▶ _PROVIDED RECORDS_:
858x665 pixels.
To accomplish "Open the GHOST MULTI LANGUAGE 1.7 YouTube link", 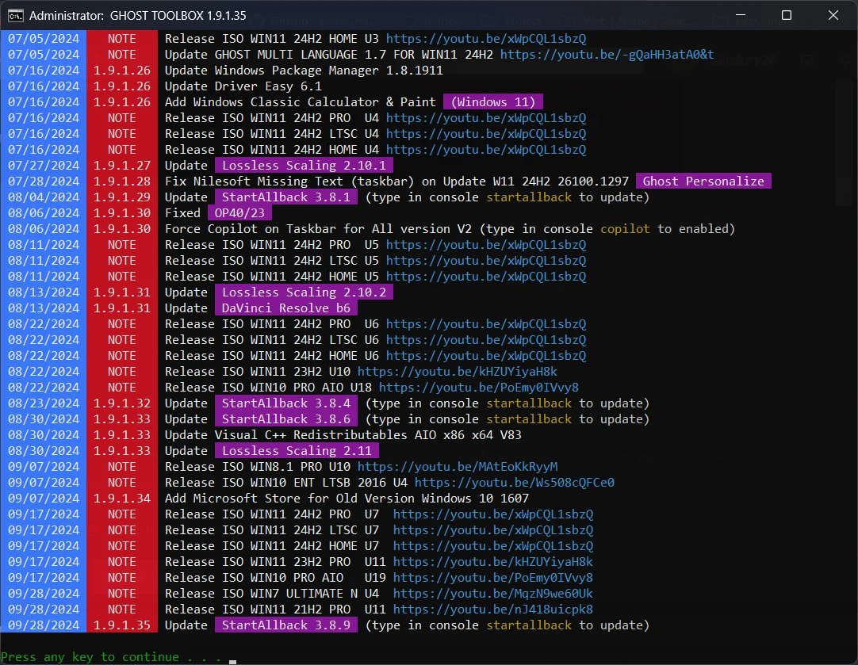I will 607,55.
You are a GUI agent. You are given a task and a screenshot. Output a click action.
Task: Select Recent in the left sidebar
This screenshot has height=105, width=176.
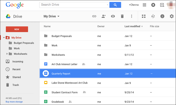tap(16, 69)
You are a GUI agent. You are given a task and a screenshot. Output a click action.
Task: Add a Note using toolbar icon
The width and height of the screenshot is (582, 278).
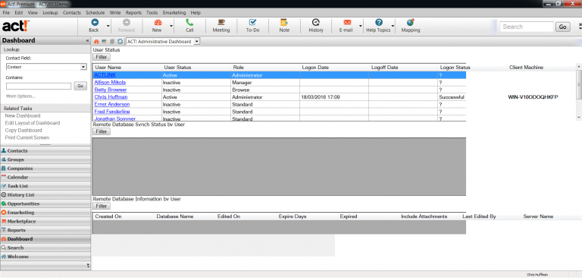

---

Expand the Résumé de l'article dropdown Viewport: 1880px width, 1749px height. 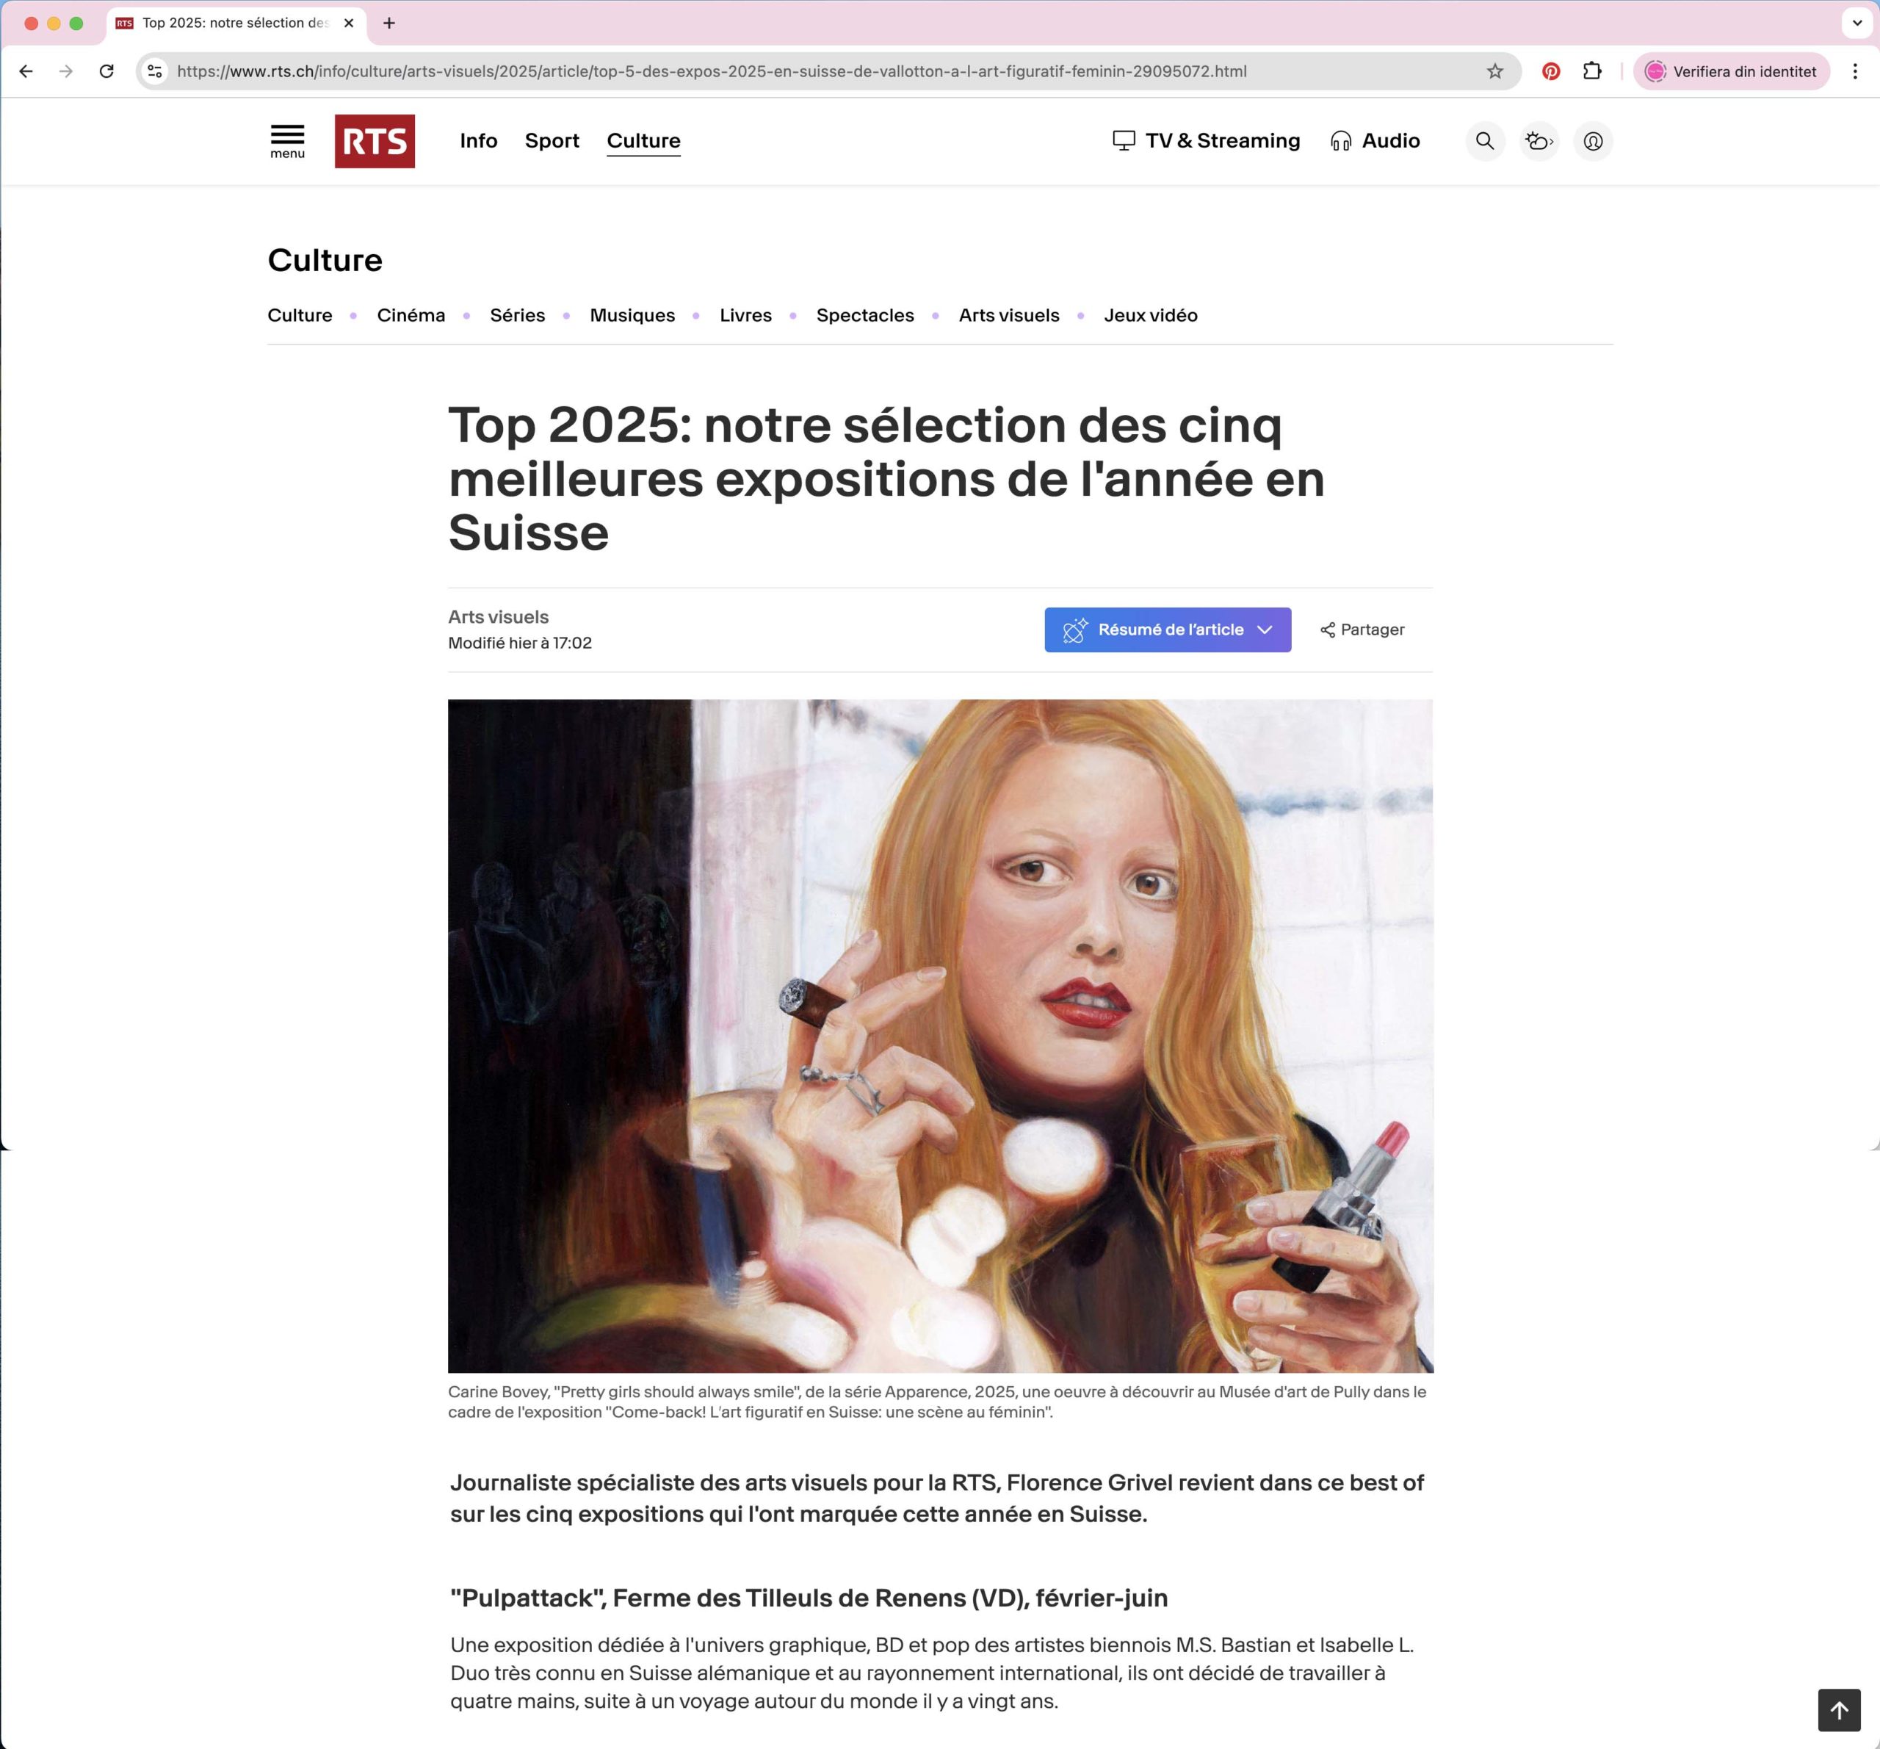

--

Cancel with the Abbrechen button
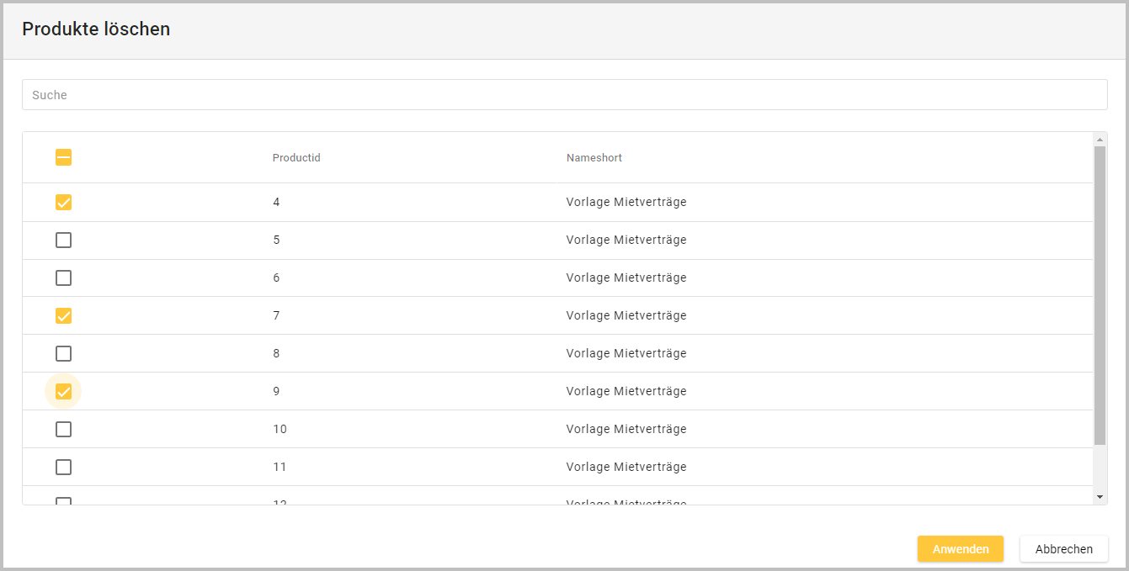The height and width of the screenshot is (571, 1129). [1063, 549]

▶ _ACTIVITY_:
Look above for the line with "Task: Add a Note using toolbar icon" and the line with "The width and", and reproduce exactly those two lines plus every line between, nothing more.

▶ _ANSWER BOX_:
Task: Add a Note using toolbar icon
The width and height of the screenshot is (582, 278).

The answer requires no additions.